I have to say that when I produce commercial CDs, I wouldn't dream of using Audition to do this - it's nowhere near comprehensive enough. I use Sonoris DDP creator if they're being replicated, and there are plenty of other CD tools out there as well that are actually more convenient to use than Audition for this purpose. If you use Audition's CD creator for its original purpose, it's fine - but beyond that, I'm no so sure about it...
I tried creating the 17 tracks as individual audio files, of exact same duration, and stripped out the CD track markers, then built a new CD Layout from these 17 new wav files, from scratch, and weirdly I got the same burn result: those same three tracks drop their artist's info, and the other 14 retain it. I had left all of the other metadata (including RIFF) unpopulated: Audition shows only empty slots for all RIFF fields. The only metadata I added was for the track artists, and that was added on the CD Layout pane.

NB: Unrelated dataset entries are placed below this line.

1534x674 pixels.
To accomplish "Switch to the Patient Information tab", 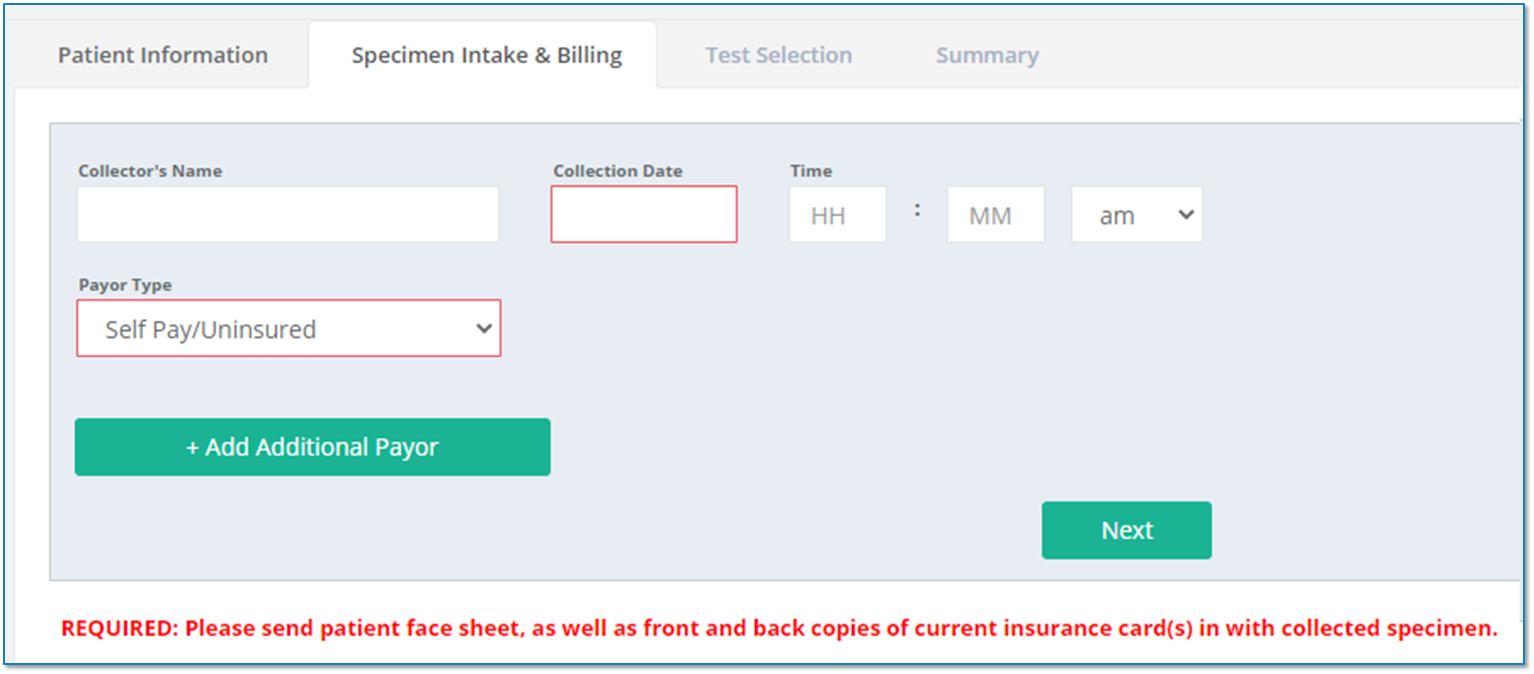I will 162,55.
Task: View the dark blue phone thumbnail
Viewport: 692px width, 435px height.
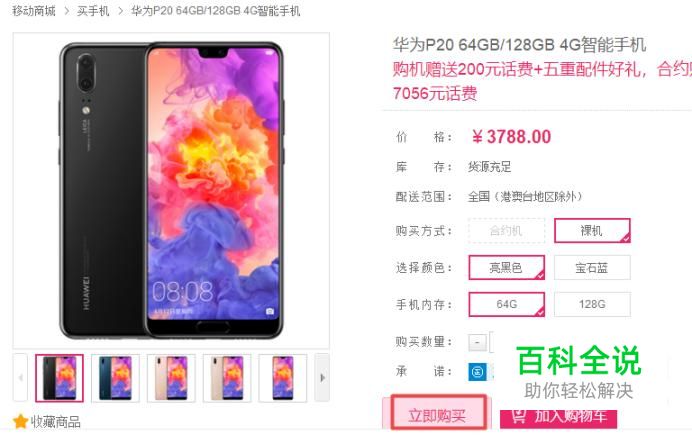Action: click(x=115, y=378)
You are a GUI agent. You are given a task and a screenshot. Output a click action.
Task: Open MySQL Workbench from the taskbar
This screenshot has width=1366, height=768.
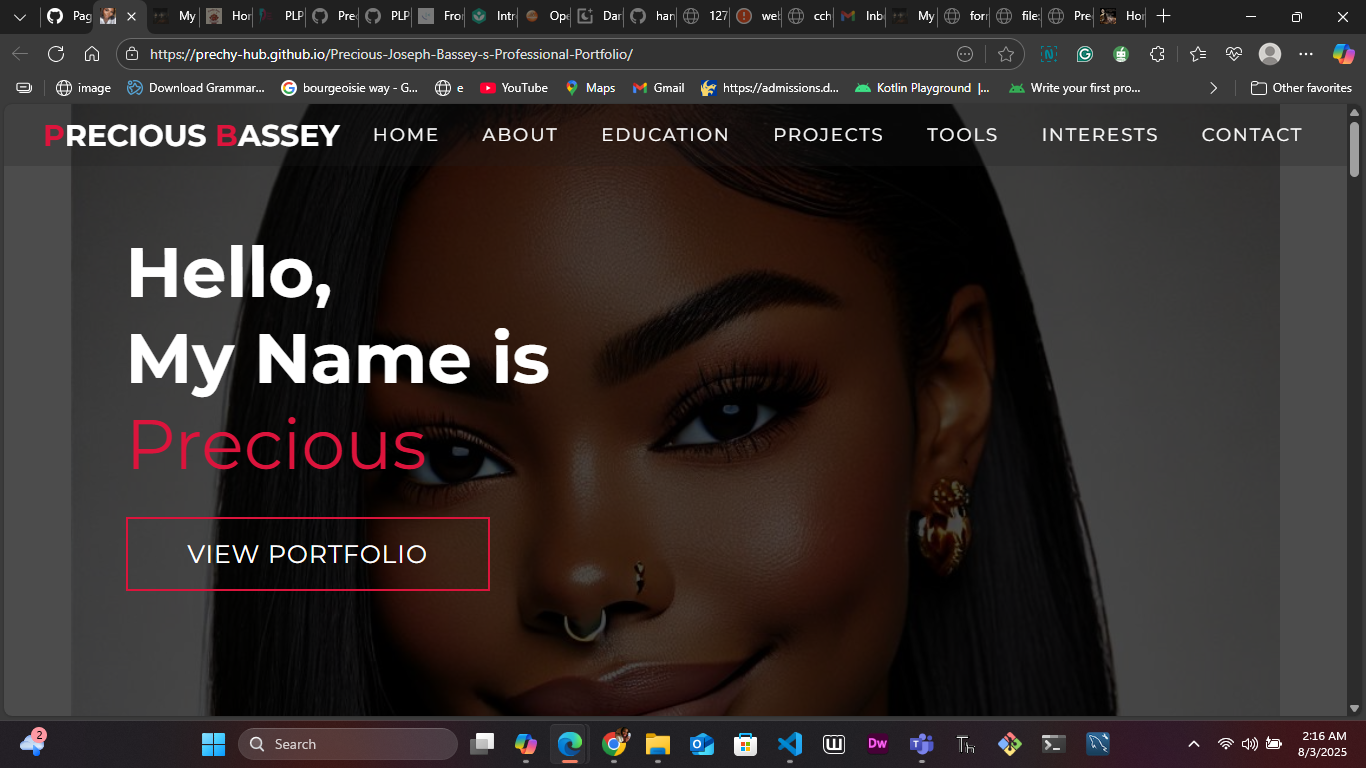coord(1097,744)
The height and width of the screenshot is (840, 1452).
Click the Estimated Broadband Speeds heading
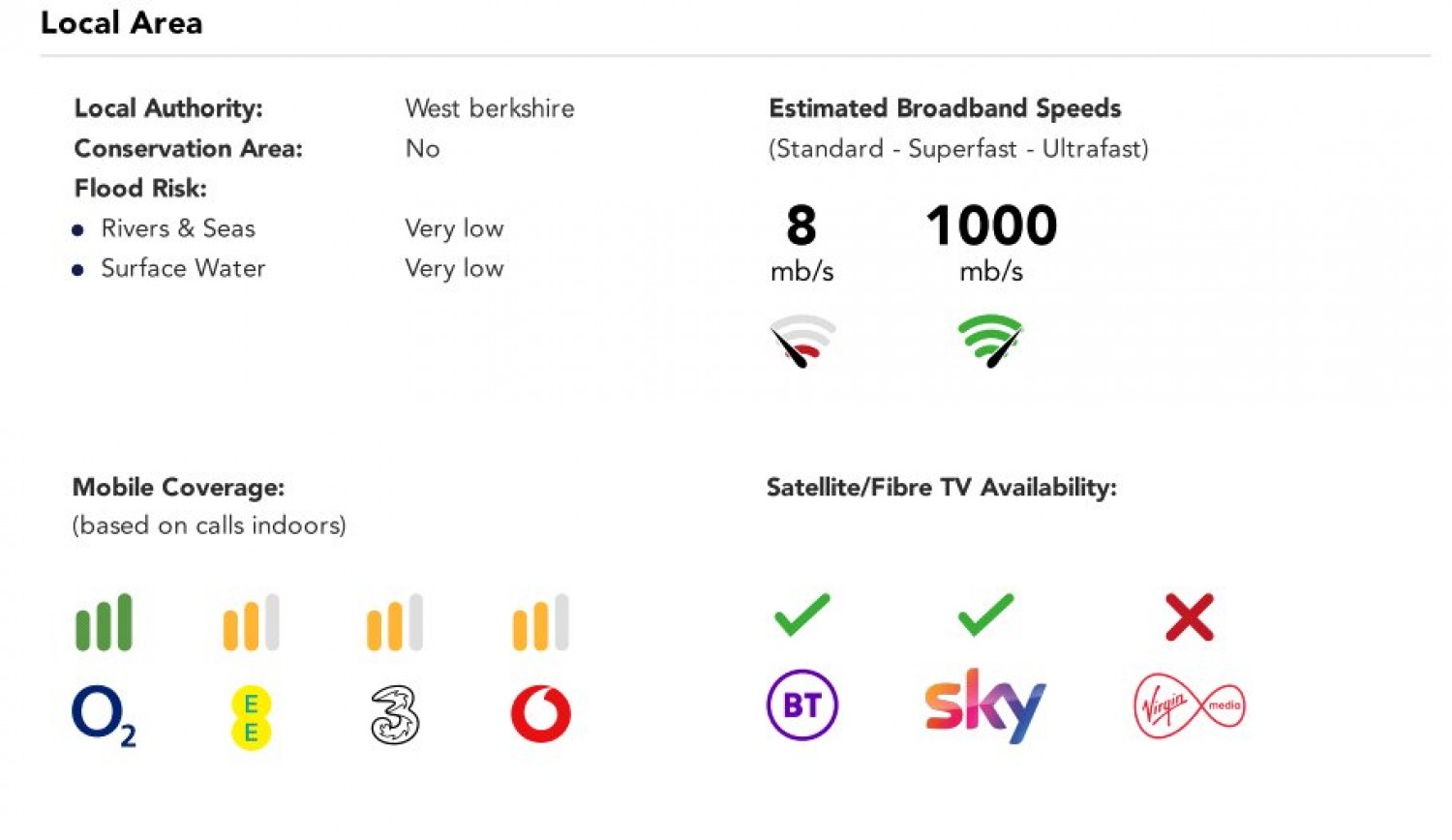(x=944, y=108)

I'm tempted to risk Sony CD Architect. PROS: Reviewers who liked it said "It was a solid reliable pro level tool, in its day, and despite no updates, it does everything that still needs doing in CD authoring." Which sounds perfect. CONS: But of the current 10 Amazon reviews, one claims it's incompatible with W10; the other reviewers report it runs but don't mention their OS, and so may not be W10. The one reviewer claiming W10 incompatibility says the user forum is loaded with these complaints, but as orphaned software, there are no fixes pending.
The next best bet seems your Sonoris, since it's so dialed in on exactly producing CDs and nothing else. That seems perfect, ... but it's a little pricey for me since 99% of my business is video (DVDs and Blu-rays), and I only rarely do CDs as peripheral outputs for some musicals -- my work is in video of live theatre. (And even then, it's gratis work: giving the theater an audio CD for their archives, grant applications, & cast parties, since I can't/won't charge when they don't have copyright for that mode of distribution.)
(b) regenerated slighlty modified versions of the wav files of the three tracks that kept losing their track artist text, and then burned a CD using these new wav files. Same result: the same three tracks were missing their tract artist text.
I realise you have discovered why the problem was occuring for you and how to wrk around it, but as a follow-up to your post about other possible CD writing softwares can I suggest you look at Hofa CD-Burn.DDP.Master I think this will offer what you want, as well as giving the option to create DDP masters, if required. And it costs only about 80 Euros, so likely to be a similar price in dollars I suspect.